レールが帰ってしまった後の事を考えていたらなんだか無性に寂しくなった。
……レールは私の大事な友達……本当は日本にいてほしいけど……レールに行かないでなんて言えないよ!言えないじゃん!幸せそうじゃん!レール!
エビスは寂しさと喪失感に襲われ、大人げなく涙を流した。
「うう……さみしぃよぉ……。」
エビスはなぜだか無性に走りたくなり泣きながら走り出した。傍から見るとかなりの変神である。エビスはそのまま働く神々を避けて天界通信本部社長兼エビスの父親の蛭子の部屋にアタックした。
「うわーん!」
「うわあっ!え、エビス!」
部屋でのんびり緑茶を飲んでいた蛭子はエビスの突然の登場に驚き、お茶をこぼしてしまった。
「レールが……レールが……さみしいぃ……。」
「す、ストレートだな……エビス。」
蛭子はこぼしてしまった緑茶をフキンで拭きながらエビスを困惑した顔で見つめた。
「……レールがいなくなっちゃったら私、どうしたらいいの?」
そこでエビスはまた、自分の不甲斐なさに気が付いた。
……そうだ……。私はレールがいないと何もできない……。
……一神じゃ何もできない……。
それを思った時、先程よりもさらに感情が爆発した。
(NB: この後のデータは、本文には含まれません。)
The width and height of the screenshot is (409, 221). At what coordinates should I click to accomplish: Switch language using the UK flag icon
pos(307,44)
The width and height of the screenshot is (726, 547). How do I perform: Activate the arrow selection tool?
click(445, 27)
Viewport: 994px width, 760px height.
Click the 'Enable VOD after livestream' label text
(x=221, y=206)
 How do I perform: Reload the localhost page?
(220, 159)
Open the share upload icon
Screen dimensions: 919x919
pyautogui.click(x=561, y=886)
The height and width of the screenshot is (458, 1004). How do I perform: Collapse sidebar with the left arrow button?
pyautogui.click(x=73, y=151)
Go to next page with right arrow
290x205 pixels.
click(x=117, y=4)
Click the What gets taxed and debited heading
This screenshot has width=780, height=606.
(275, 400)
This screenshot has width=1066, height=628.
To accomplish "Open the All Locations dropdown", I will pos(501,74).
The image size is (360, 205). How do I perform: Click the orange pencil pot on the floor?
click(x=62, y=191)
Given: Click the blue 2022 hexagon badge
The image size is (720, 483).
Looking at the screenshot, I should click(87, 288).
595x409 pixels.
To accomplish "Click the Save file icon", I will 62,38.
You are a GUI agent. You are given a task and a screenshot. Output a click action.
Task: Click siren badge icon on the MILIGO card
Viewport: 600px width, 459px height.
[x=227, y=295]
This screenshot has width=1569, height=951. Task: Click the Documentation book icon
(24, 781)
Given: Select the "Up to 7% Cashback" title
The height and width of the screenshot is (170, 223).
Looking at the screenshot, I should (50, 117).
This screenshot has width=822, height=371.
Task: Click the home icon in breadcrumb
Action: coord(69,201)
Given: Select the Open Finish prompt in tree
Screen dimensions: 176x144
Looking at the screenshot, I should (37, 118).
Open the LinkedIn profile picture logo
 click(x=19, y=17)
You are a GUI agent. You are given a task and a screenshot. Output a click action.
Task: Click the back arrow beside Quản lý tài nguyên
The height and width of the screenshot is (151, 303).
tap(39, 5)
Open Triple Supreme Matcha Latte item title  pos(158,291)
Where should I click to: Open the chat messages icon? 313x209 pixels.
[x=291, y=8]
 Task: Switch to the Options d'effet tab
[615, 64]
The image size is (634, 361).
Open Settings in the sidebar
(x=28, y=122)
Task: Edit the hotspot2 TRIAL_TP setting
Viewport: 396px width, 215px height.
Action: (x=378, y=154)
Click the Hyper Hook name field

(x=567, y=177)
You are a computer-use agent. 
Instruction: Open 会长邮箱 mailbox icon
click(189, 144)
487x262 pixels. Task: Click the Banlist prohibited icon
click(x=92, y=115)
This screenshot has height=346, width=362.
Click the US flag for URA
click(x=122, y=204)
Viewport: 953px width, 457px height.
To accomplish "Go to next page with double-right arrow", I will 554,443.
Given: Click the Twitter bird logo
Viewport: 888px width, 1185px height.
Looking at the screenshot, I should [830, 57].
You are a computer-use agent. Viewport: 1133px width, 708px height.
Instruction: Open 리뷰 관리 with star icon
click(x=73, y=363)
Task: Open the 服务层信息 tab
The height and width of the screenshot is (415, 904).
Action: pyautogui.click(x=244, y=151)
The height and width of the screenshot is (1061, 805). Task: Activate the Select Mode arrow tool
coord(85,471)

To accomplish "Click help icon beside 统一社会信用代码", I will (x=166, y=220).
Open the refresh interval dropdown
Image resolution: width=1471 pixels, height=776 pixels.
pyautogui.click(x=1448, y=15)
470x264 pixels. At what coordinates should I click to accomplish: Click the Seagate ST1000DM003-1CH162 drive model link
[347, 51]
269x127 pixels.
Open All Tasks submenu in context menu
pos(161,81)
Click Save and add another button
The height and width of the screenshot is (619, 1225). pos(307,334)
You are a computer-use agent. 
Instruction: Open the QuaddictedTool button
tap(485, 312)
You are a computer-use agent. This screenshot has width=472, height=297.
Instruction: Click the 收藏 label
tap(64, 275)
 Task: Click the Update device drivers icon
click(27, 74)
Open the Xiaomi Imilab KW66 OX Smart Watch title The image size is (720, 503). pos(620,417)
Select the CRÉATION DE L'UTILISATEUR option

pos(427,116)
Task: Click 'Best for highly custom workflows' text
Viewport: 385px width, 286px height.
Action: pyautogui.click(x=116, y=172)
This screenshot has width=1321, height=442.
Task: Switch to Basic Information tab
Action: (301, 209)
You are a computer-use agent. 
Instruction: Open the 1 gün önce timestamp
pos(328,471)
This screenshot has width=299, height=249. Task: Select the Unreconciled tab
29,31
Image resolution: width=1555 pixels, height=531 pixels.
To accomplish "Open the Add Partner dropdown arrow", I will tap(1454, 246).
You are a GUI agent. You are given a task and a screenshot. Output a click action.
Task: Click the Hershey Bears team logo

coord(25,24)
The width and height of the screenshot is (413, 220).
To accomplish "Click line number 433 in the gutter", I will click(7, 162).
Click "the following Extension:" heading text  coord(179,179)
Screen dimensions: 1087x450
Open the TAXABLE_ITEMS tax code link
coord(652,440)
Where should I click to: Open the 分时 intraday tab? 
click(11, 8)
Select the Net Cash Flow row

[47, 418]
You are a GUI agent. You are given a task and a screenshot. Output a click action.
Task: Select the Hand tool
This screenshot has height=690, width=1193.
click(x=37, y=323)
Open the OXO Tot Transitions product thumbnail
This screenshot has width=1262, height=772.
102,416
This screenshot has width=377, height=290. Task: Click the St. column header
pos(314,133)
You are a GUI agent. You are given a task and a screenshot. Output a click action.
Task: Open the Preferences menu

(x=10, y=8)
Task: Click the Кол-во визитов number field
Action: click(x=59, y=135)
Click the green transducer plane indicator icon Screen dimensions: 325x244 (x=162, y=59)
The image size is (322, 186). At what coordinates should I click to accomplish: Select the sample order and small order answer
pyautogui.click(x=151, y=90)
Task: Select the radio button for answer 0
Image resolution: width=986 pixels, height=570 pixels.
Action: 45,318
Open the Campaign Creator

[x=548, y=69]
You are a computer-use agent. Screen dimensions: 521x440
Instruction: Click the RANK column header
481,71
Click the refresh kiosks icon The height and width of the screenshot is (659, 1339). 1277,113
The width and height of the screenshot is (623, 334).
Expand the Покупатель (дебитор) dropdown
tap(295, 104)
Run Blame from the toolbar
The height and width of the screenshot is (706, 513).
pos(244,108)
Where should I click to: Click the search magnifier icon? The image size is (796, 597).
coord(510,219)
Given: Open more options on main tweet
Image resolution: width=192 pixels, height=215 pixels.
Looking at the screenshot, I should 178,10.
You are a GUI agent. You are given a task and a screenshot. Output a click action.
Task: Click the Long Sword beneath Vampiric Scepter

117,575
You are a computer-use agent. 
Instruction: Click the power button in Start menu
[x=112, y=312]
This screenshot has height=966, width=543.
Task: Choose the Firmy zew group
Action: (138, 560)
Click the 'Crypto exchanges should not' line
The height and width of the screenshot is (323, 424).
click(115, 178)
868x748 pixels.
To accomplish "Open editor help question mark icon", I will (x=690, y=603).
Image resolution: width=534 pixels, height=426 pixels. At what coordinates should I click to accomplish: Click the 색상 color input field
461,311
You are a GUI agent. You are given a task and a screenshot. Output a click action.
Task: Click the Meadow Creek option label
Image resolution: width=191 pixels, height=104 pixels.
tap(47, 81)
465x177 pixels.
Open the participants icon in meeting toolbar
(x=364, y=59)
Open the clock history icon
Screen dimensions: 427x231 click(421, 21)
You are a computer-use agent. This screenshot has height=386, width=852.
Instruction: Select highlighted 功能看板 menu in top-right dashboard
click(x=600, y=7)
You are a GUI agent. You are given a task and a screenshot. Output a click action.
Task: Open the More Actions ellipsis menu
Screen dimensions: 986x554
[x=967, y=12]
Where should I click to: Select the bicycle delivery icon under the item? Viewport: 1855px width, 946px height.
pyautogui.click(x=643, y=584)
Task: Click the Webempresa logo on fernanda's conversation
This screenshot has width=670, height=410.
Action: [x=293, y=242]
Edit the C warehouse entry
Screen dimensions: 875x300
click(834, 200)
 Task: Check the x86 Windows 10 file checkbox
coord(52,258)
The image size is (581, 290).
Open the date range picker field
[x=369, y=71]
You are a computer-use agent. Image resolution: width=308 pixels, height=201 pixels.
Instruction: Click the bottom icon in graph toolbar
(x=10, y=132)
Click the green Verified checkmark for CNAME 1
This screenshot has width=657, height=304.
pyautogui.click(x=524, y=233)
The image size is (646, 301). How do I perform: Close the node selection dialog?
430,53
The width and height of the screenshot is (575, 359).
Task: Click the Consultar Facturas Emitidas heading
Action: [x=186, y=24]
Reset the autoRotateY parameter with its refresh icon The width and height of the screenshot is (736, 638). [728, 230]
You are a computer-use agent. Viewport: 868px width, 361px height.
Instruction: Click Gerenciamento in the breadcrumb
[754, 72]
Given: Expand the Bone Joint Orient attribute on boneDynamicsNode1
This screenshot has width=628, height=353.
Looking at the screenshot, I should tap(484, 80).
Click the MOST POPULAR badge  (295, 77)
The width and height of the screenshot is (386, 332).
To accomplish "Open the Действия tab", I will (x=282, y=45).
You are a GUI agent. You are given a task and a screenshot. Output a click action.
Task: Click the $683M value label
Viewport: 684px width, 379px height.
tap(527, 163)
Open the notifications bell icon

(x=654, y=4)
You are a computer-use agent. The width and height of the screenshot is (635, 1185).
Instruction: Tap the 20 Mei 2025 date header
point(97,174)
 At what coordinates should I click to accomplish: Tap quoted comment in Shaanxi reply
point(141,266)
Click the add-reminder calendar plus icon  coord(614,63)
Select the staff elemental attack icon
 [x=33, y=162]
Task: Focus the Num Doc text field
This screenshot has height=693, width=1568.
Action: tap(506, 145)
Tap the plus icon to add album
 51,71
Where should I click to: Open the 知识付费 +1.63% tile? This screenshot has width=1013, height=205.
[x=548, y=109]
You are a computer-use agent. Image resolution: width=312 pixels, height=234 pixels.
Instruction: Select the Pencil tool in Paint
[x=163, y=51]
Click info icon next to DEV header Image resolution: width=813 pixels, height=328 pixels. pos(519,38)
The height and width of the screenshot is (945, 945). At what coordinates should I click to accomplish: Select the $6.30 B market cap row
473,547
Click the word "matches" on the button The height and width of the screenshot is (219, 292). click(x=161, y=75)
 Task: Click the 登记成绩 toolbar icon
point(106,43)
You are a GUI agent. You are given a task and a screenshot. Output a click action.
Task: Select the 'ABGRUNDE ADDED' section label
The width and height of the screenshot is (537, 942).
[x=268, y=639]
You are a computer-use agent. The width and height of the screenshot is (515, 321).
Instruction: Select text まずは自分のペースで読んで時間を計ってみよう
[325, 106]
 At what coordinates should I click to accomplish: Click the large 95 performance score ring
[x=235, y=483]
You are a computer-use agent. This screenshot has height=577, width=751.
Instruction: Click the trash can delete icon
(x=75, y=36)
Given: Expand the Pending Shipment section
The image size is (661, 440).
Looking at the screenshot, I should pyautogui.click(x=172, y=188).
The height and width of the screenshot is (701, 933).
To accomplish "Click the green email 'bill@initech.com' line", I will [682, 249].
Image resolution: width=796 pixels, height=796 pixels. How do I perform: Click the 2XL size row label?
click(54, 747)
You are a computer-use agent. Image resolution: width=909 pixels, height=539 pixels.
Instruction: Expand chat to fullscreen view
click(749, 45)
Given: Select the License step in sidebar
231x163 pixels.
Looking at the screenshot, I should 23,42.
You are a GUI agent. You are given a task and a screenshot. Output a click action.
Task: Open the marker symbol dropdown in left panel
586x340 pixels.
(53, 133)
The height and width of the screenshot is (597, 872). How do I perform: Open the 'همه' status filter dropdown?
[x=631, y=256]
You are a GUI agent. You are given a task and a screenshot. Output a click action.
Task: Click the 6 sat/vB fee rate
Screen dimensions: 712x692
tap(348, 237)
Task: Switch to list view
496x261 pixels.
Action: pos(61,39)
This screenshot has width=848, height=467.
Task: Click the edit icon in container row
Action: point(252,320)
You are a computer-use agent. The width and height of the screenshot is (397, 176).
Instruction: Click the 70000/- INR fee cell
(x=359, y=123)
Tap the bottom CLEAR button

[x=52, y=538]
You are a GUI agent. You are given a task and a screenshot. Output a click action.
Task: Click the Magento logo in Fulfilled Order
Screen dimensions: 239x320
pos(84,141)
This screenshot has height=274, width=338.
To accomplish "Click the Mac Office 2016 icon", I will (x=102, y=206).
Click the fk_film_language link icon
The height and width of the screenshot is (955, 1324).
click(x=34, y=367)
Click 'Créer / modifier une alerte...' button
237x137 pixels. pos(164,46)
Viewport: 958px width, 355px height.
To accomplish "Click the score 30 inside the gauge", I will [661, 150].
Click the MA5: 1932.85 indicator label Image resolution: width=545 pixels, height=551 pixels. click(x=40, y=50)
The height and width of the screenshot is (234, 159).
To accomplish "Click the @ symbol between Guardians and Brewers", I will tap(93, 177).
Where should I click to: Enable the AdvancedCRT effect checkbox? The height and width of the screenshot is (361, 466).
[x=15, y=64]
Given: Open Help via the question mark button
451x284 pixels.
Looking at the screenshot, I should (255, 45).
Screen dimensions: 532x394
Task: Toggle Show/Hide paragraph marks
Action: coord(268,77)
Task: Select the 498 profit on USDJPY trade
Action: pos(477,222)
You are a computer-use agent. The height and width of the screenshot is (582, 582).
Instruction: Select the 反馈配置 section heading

無意識に蛭子にしがみつき、ぐずぐずワンワン泣き始めた。
「え、エビス?どうした?」
「私じゃ何もできない……。私一神じゃあ何もできない……。一神前なんてはなから無理だったんだ……。私は何もできなかったんだ!うう……。」
「エビス……。」
蛭子は自分にすがって泣く娘を優しく抱いた。
「だって……そうじゃん。パパだってそう思ったから私を一神前にしてくれなかったんでしょ?」
「エビス、それは違う。お前が勝手な行動をいつもとるからだ。それとできる事以上の事をやろうとするからパパは認めなかったんだよ。お前が一神で何もできないなんて言っているのではない。」
「でも、パパの言うできる範囲って掃除でしょ!」
「掃除も立派な仕事だよ。エビス。」
「私は記者だよ!」
エビスと蛭子は言い合いを始めた。ああ言えばこう言う親子である。
「……じゃあ、わかった。エビス一神でできる範囲の取材をしてきなさい。その記事が良ければ一神前にしてやる。」
「ほんと!よし!」
蛭子の言葉でエビスは急に元気になると颯爽と社長室を後にした。
「あー……エビス……まだパパは言いたい事が……。」
蛭子が何か言いかけた時にはもうすでにエビスはその場にいなかった。
「……まったく……女の子は難しいというが……あの子は単純すぎる……。」
蛭子はため息をつくと静かに障子戸を閉め、新しいお茶を急須で入れ始めた。